_What you need to do:_
Return each line of the records below that contains the word "agent".

Stored items:
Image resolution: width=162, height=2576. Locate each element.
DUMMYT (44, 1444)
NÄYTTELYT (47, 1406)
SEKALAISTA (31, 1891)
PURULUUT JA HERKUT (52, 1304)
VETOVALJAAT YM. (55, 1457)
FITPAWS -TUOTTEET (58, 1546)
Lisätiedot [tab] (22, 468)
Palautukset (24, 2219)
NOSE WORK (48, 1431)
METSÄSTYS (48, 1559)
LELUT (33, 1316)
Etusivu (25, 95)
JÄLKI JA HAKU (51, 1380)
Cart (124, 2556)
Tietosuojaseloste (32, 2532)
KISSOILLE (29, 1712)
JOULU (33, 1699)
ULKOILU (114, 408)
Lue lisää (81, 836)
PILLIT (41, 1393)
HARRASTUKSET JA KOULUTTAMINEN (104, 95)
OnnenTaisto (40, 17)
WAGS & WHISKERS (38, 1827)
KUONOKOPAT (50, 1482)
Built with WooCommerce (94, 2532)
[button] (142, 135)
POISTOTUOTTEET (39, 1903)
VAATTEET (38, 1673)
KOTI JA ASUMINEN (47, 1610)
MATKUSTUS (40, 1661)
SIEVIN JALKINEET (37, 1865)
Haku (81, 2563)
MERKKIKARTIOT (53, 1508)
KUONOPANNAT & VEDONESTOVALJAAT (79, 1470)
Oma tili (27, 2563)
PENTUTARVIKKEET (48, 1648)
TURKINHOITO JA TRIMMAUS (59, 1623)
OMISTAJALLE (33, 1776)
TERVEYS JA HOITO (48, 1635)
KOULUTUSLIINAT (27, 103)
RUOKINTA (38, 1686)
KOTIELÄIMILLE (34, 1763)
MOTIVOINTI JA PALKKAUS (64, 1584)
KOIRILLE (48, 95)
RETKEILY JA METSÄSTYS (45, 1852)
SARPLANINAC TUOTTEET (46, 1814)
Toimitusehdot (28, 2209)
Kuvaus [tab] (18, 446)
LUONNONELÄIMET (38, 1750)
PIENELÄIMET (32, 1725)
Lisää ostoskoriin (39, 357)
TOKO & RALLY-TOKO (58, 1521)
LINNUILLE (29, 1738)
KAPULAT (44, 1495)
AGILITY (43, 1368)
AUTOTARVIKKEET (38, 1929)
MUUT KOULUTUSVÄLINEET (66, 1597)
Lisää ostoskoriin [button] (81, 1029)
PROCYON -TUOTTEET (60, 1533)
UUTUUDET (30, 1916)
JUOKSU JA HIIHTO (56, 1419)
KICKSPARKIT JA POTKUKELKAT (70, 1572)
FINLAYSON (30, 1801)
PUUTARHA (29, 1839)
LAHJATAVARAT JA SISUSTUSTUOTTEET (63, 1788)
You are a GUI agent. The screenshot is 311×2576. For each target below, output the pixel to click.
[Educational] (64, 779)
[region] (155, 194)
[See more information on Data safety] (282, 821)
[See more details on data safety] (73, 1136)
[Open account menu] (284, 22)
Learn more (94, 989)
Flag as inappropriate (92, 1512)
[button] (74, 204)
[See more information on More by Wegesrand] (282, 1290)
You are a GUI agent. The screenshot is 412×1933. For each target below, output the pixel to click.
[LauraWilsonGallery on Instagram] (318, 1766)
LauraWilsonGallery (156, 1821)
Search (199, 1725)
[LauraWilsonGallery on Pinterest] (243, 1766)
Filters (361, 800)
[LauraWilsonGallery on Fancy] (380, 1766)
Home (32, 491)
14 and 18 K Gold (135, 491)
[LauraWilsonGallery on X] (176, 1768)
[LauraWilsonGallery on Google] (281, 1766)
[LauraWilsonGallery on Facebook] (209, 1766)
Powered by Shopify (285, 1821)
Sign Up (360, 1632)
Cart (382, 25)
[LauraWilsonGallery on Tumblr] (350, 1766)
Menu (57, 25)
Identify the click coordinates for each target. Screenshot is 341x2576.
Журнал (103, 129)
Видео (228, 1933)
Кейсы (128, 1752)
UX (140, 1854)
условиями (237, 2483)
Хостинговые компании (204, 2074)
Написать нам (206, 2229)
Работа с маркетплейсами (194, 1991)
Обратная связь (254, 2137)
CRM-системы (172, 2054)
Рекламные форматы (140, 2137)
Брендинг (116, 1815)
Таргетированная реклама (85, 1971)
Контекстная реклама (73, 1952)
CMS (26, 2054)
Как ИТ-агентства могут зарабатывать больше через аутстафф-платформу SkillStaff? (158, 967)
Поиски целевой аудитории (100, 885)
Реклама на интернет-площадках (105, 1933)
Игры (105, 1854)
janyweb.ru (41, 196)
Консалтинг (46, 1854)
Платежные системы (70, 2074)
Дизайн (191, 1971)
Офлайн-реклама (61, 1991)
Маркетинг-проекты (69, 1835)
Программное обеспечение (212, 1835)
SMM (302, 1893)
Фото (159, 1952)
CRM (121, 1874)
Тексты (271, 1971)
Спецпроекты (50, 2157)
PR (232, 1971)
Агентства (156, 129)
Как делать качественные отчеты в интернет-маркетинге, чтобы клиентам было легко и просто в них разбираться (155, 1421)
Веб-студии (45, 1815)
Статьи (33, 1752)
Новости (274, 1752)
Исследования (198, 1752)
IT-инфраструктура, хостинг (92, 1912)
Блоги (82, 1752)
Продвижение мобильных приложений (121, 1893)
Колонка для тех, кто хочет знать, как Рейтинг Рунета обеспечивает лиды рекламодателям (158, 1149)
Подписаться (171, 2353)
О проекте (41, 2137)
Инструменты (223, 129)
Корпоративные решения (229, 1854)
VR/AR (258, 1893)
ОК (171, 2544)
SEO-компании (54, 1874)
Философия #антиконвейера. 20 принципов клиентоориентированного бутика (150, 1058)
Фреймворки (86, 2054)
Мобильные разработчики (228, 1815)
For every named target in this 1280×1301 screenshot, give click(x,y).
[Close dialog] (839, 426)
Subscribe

_Written answer:_
You are a GUI agent. The screenshot is 311×2576. For each target below, output the pixel to click.
You are a GUI agent. The screenshot is 412×1933. For each target below, output the pixel to click.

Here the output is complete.